§ **Exercise text**:
+++++

Professional blog of Alfonso E. Romero

11 jun 2011

Rebayct

[This is a post related with a piece of software I released some time ago]

ReBayCT ('Redes Bayesianas para Clasificación en Tesauros', literally in Spanish "Bayesian networks for classification from a Thesaurus") is a console-based tool for performing experiments in Thesaurus-based indexing, that is to say, Text Categorization over the set of descriptors of a thesaurus. For more information in this problem, see [1]. It's written in Java (JDK 5.0 or higher required). The code of project is located here and it is free software (see below).

There are several classifiers implemented in this software. Two baseline (VSM and hierarchical VSM) and one algorithm based in Bayesian networks with versions for unsupervised classification and also supervised. If you use them, please consider citing [2] and [3].

[1] L. M. de Campos, J. M. Fernández-Luna, J. F. Huete, A. E. Romero, Thesaurus Based Automatic Indexing, book chapter in Handbook of Research on Text and Web Mining Technologies. Ed. Idea Group, Inc. USA, 2009, ISBN: 978-1-59904-990-8. Available online at http://www.cs.rhul.ac.uk/~aeromero/pdf/thesaurus.pdf.

[2] L. M. de Campos, A. E. Romero, Bayesian Network Models for Hierarchical Text Classification from a Thesaurus, Int. J. Approx. Reasoning 50(7): 932-944 (2009). Available online at http://www.cs.rhul.ac.uk/~aeromero/pdf/ijar09-thesaurus.pdf.

[3] L. M. de Campos, J. M. Fernández-Luna, J. F. Huete, A. E. Romero, Automatic Indexing from a Thesaurus Using Bayesian Networks: Application to the Classification of Parliamentary Initiatives. ECSQARU 2007: 865-877. In: Lecture Notes in Computer Science 4724 Springer 2007, ISBN 978-3-540-75255-4. Available online at http://www.cs.rhul.ac.uk/~aeromero/pdf/lncs07-ecsqaru-thesaurus.pdf.

The license of the software package is GNU GPL v3. Please check http://www.gnu.org/licenses/gpl.html for more details.

Note (a) to possible users: I am not maintaining this software (except for small bugs) and I'm not working in this research topic now. So, don't wait for a new "major release", because it's never going to come out. If you have any doubts about how to extend or use it, please ask writing a comment to this post or to my gmail account (alfonsoeromero). I'll be glad to answer it and helping with your project. I must recall that derivative works should also be free software, as specified by the GPL license (it should have a compatible license).

Note (b) to possible users: to run this software you need a collection and the EUROVOC (or other) thesaurus in XML. I cannot distribute the EUROVOC, so please try to get a copy yourself (in XML). The dataset I used for experimentation in [2] is not entirely public (parliamentary initiatives of the Parliament of Andalusia), and I prefer to have some "control" about it, due to the fact that I don't have the real ownership of the data (and it's not very clear whether I should be able to distribute it), although it could be obtained by parsing public documents occuring in the Parliament of Andalusia webpage. Anyway, if you need the set of documents, please ask them to me.

18 mar 2011

New paper: "Image zooming based on sampling theorems"

Together with my good friend, Prof. José M. Almira, I have published in Materials Matemàtics a paper entitled "Image zooming based on sampling theorems" which reviews some classic zooming methods (specifically the 'sinc interpolation') used in the field of digital image processing. It is a review paper, where we have tried to be precise the compilation of the literature in this topic, and giving a formal notation, from a mathematical point of view, of the process of zooming an image. As the abstract says:

In this paper we introduce two digital zoom methods based on sampling theory and we study their mathematical foundation. The first one (usually known by the names of ‘sinc interpolation’, ‘zero-padding’ and ‘Fourier zoom’) is commonly used by the image processing community.

+++++

§ **Raw data**:
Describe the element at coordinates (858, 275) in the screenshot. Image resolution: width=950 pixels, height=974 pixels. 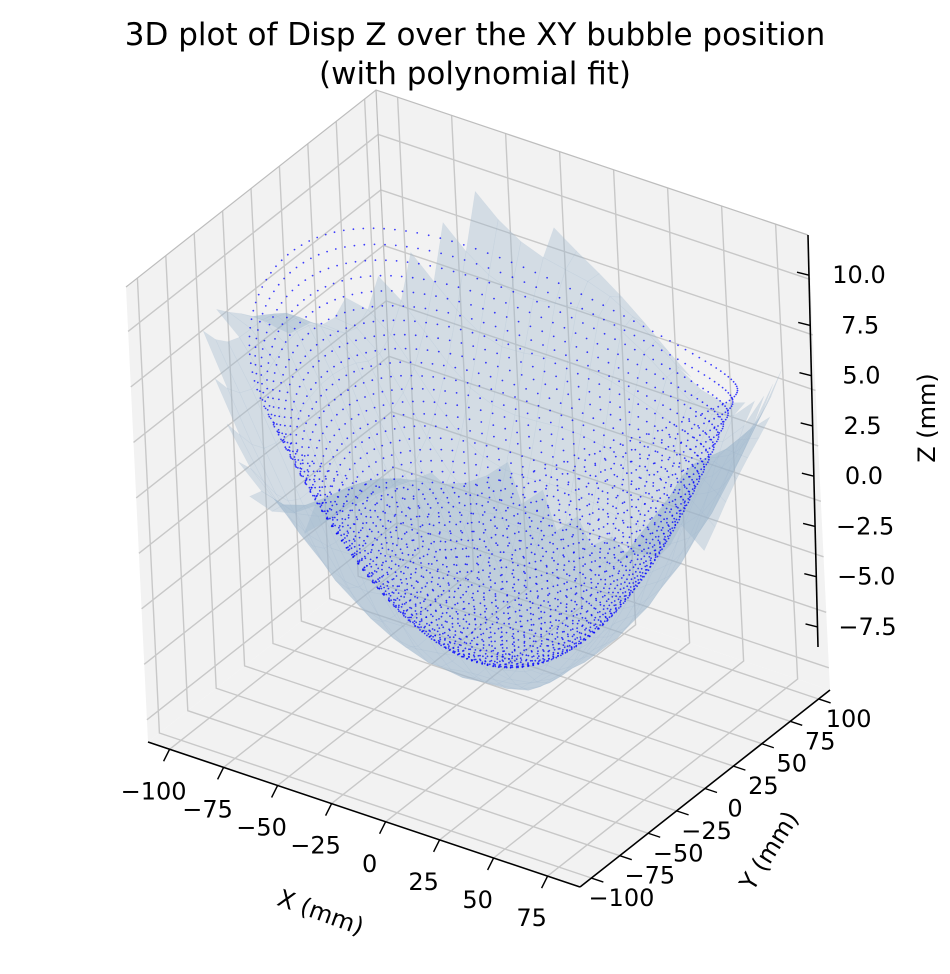
I see `z-tick-label: 10.0` at that location.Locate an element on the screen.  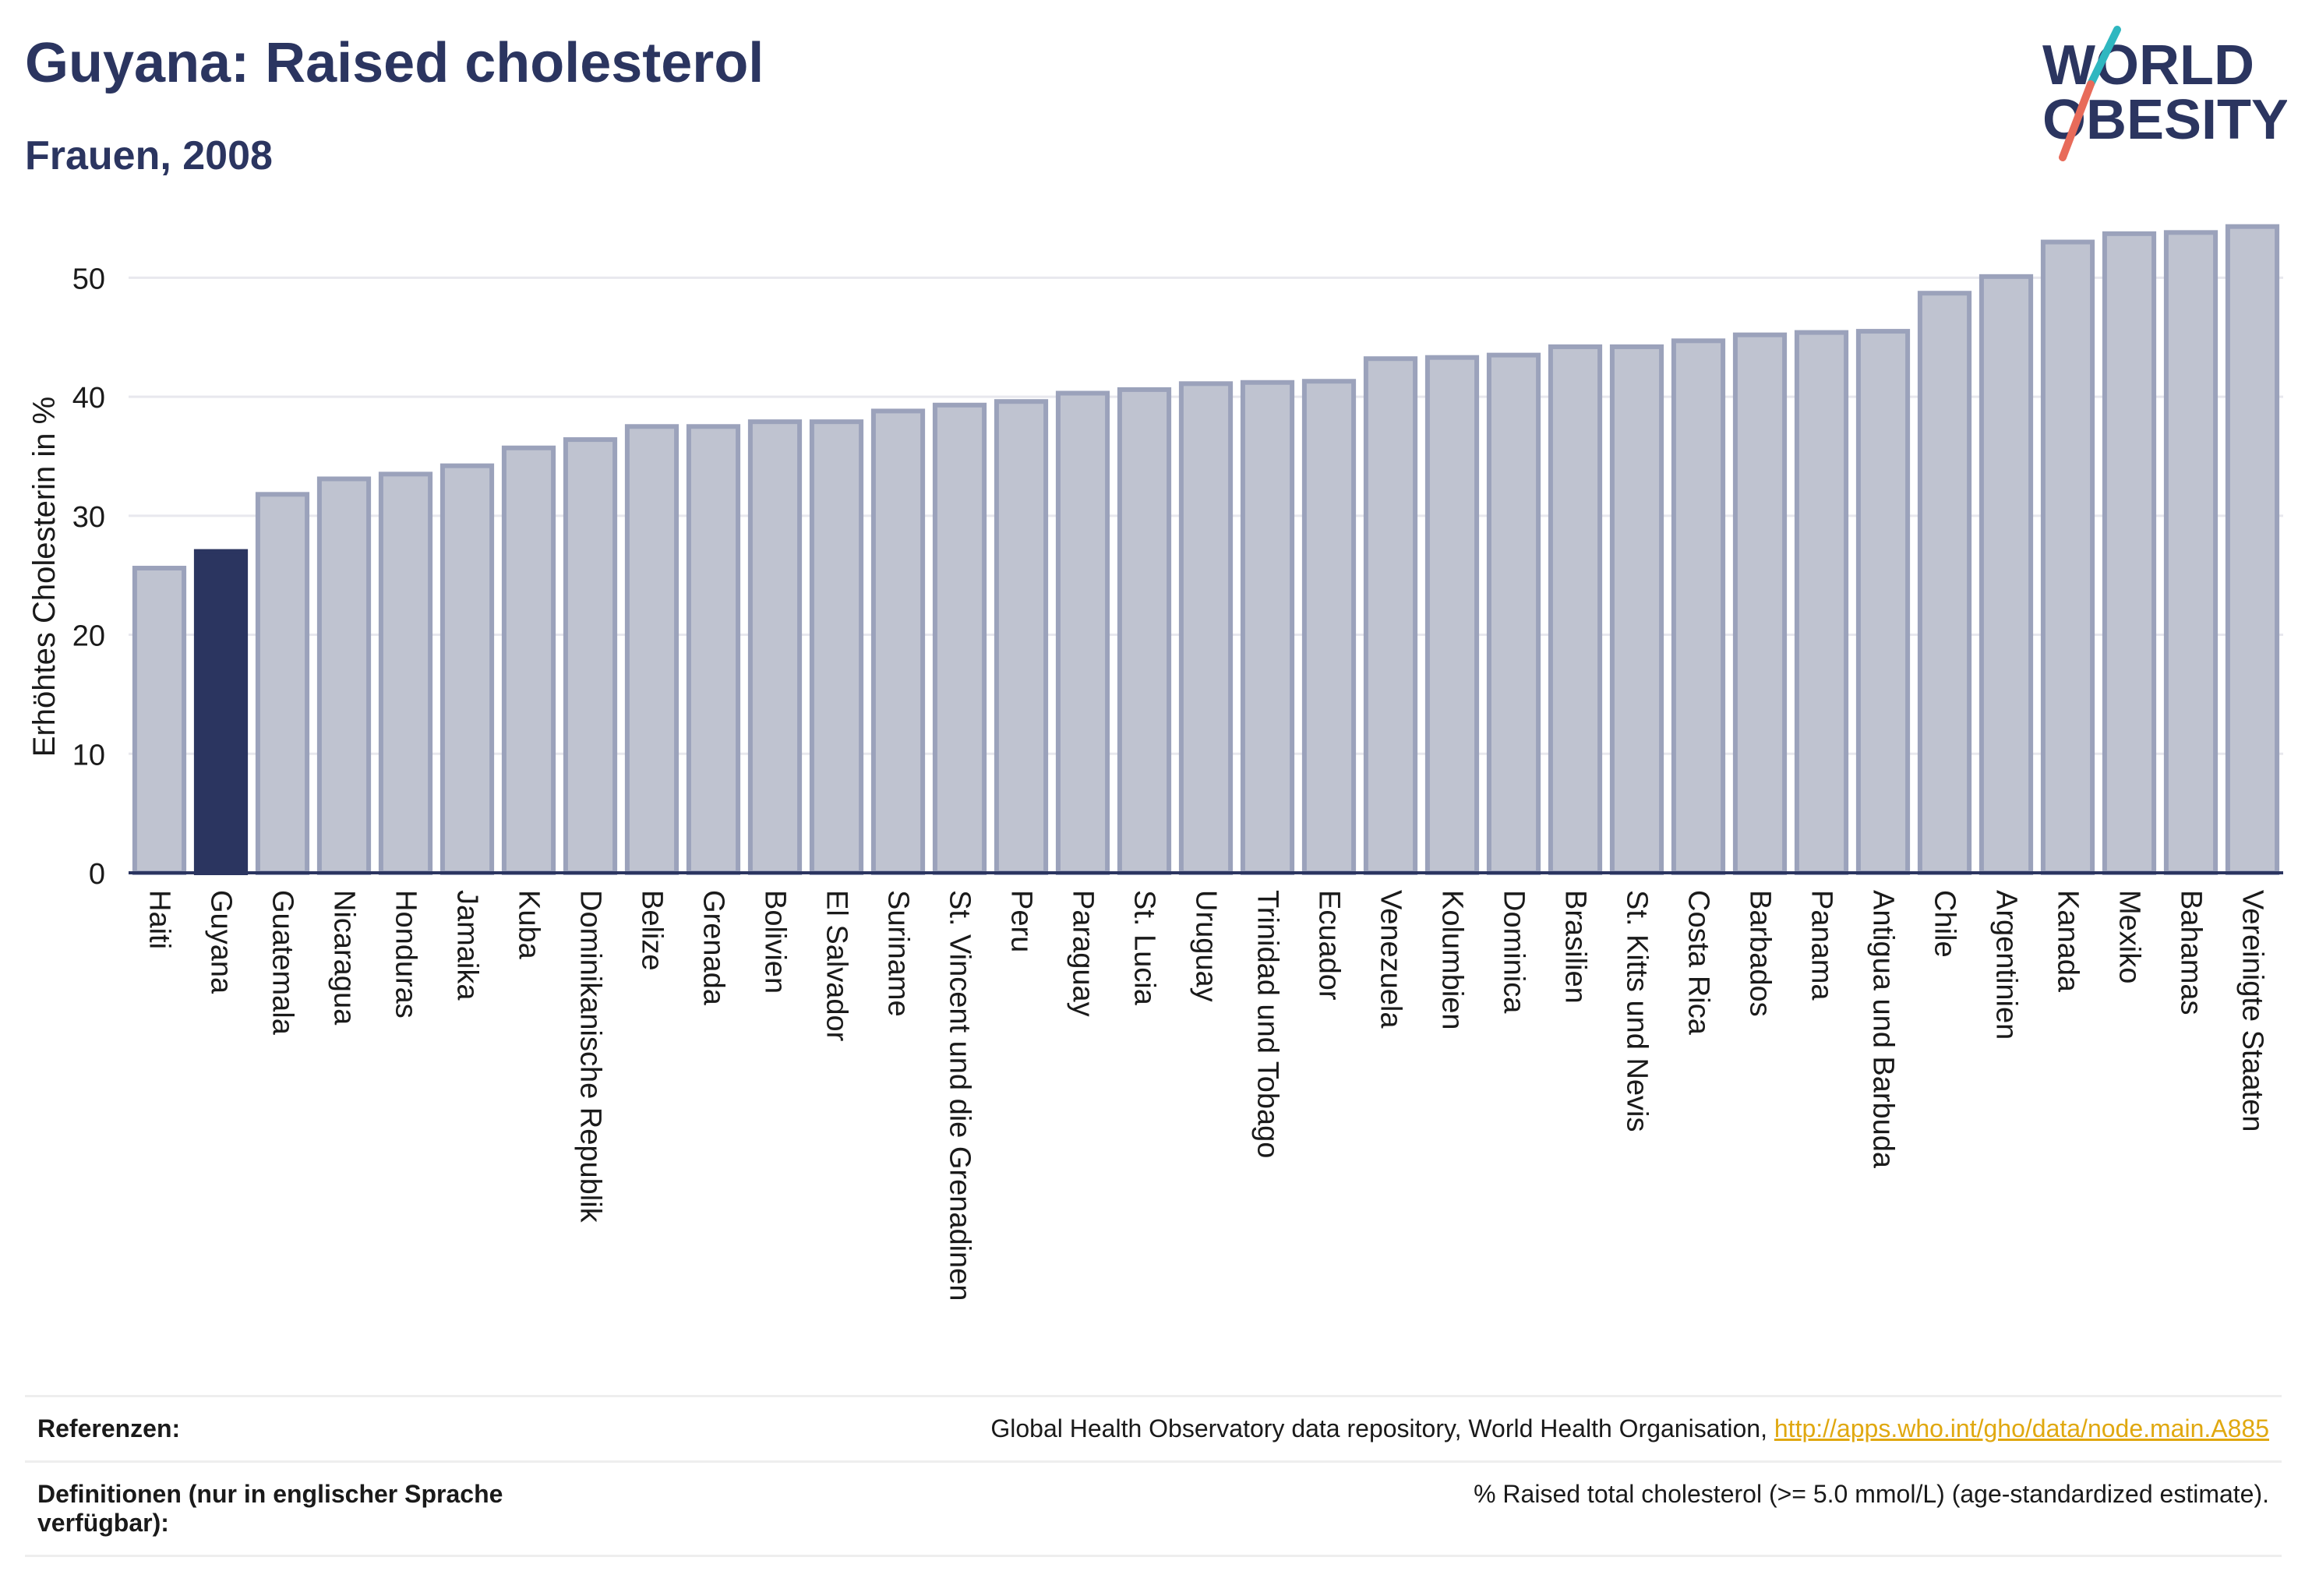
y-tick-label: 50 is located at coordinates (88, 279).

+++++

§ **Tasks**:
**1.** According to the blog post, which version of Java does ReBayCT require?
**2.** Reproduce the passage of the blog post that begins with the words "11 jun 2011" and ends after the words "[2] and [3].".

§ **Results of the exercise**:
**1.** It requires JDK 5.0 or higher.

**2.**
11 jun 2011

Rebayct

[This is a post related with a piece of software I released some time ago]

ReBayCT ('Redes Bayesianas para Clasificación en Tesauros', literally in Spanish "Bayesian networks for classification from a Thesaurus") is a console-based tool for performing experiments in Thesaurus-based indexing, that is to say, Text Categorization over the set of descriptors of a thesaurus. For more information in this problem, see [1]. It's written in Java (JDK 5.0 or higher required). The code of project is located here and it is free software (see below).

There are several classifiers implemented in this software. Two baseline (VSM and hierarchical VSM) and one algorithm based in Bayesian networks with versions for unsupervised classification and also supervised. If you use them, please consider citing [2] and [3].